KIEV, Ukraine — Exit polls suggested candy tycoon Petro Poroshenko was elected president Sunday in the first round of balloting in the bitterly divided country, and he vowed “to bring peace to the Ukrainian land.”
The billionaire who supports strong ties with Europe but also wants to mend relations with Russia claimed victory after a vote that took place amid weeks of fighting in eastern Ukraine where pro-Moscow separatists have seized government buildings and battled government troops.
The rebels had vowed to block the ballot in the east, and less than 20 percent of the polling stations were open there after gunmen intimidated locals by smashing ballot boxes, shutting down polling centers and issuing threats.
But nationwide, about 60 percent of 35.5 million eligible voters turned out, the central elections commission said, and long lines snaked around polling stations in the capital of Kiev.
The exit polls, conducted by three respected Ukrainian survey agencies, found the 48-year-old Poroshenko getting 55.9 percent of the vote in the field of 21 candidates. A distant second was former Prime Minister Yulia Tymoshenko with 12.9 percent. Full results are expected Monday, but if that margin holds, Poroshenko would avoid a runoff election next month.

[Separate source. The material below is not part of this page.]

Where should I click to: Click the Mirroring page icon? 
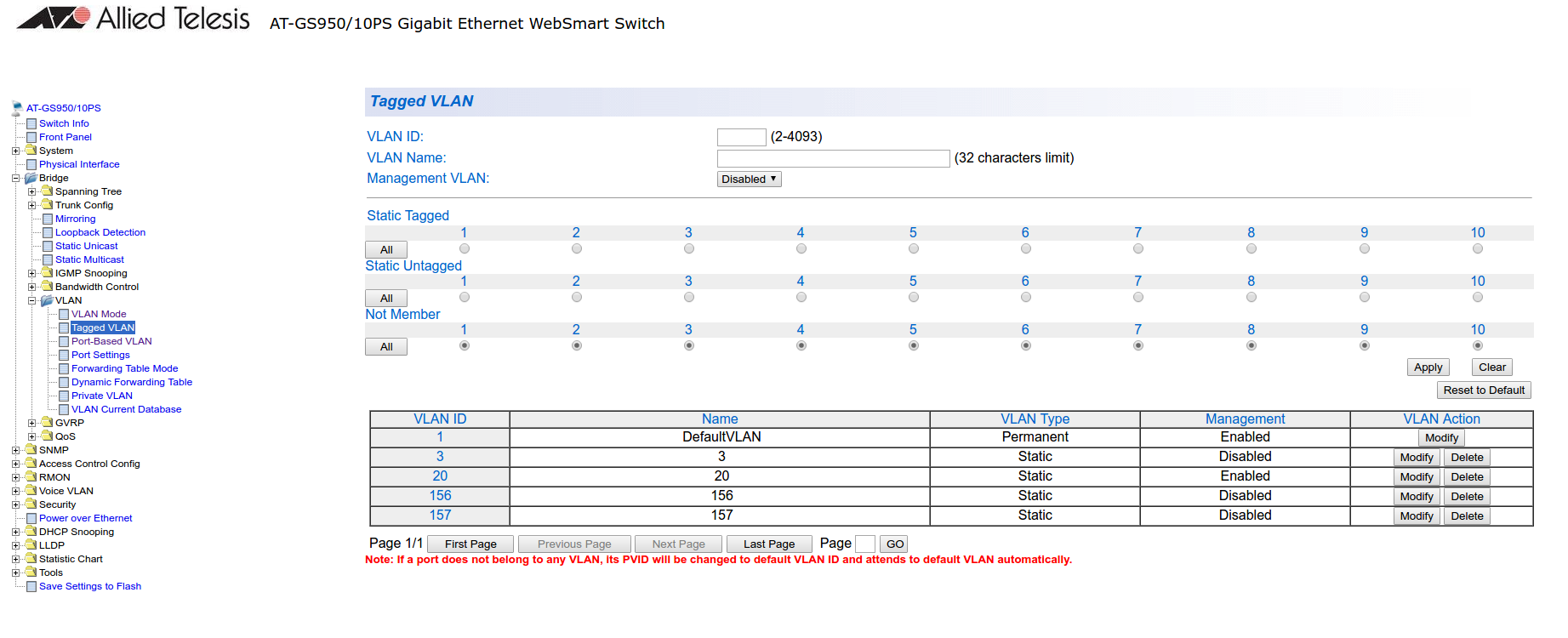[x=48, y=219]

Poroshenko said his first steps as president would be to visit the Donbass eastern industrial region, home to Ukraine’s coal mines – and “put an end to war, chaos, crime, and bring peace to the Ukrainian land.”
He also promised a dialogue with residents of eastern Ukraine and said he was ready to extend amnesty to those who did not commit any crimes.

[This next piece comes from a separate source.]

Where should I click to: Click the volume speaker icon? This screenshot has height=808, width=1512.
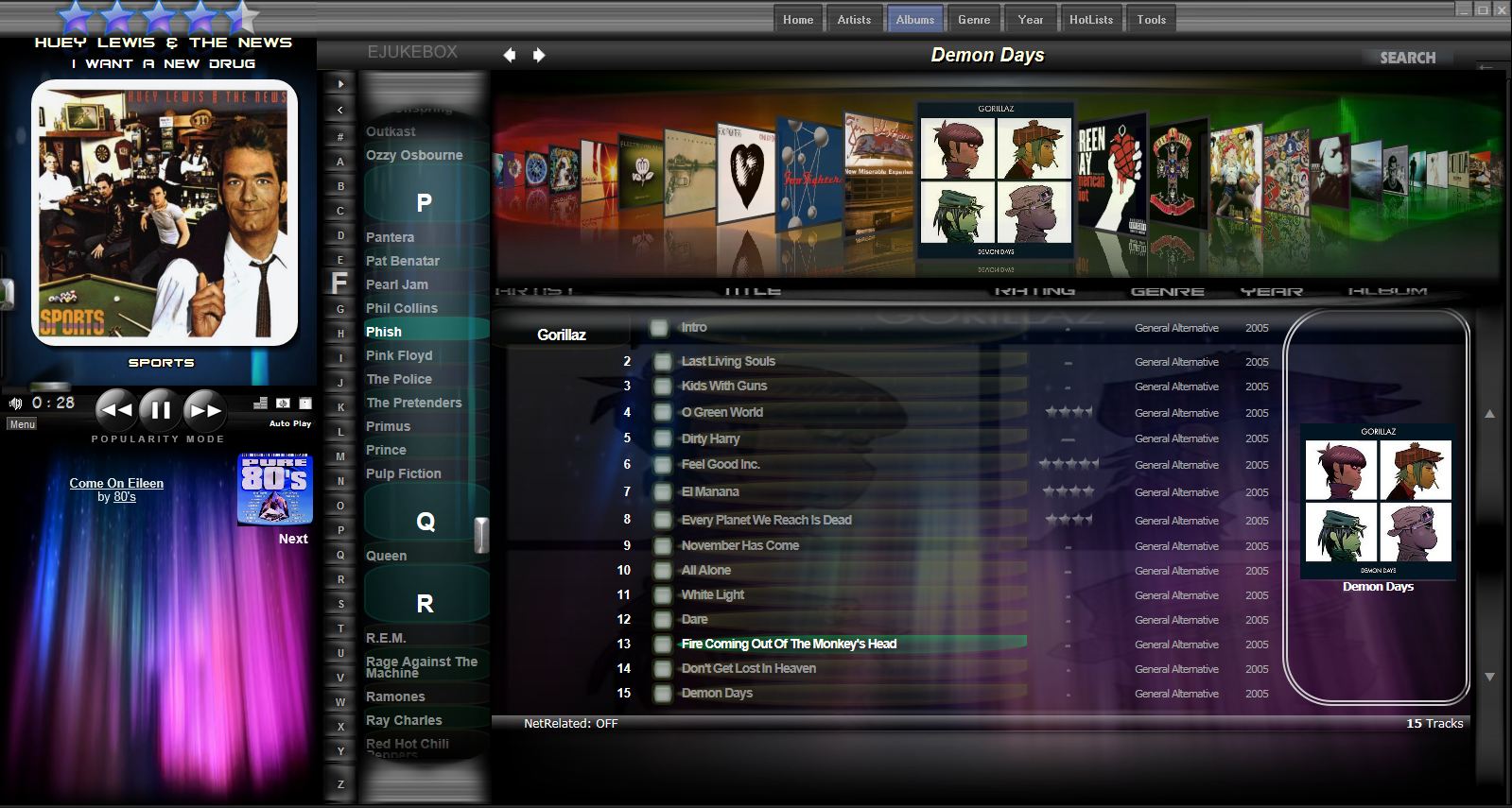click(x=15, y=404)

“For those people who don’t take (up) weapons, we are always ready for negotiations to guarantee them security, to guarantee them defending of their rights, including speaking the language they want,” he said in English.
The election, which came three months after pro-Moscow President Viktor Yanukovych was chased from office, was seen as a critical step toward resolving Ukraine’s protracted crisis.
Since his ouster, Russia has annexed the Crimea in southern Ukraine, the eastern regions of Luhansk and Donetsk have declared their independence from Kiev, and the interim Ukrainian government has launched an offensive in the east to quash an uprising that has left dozens dead.
Poroshenko ducked the question whether he was prepared to work with Russian President Vladimir Putin but said Kiev would like to negotiate a new security treaty with Moscow.
Putin has promised to “respect the choice of the Ukrainian people.”
Unlike other Ukrainian billionaires, Poroshenko did not make his fortune in murky post-Soviet privatizations but instead built his chocolate empire brick by brick. His Willy Wonka-like stores help lead to the perception that he is the “good tycoon.”
Poroshenko backs closer ties with the 28-nation EU, but also speaks about the need to normalize ties with Russia.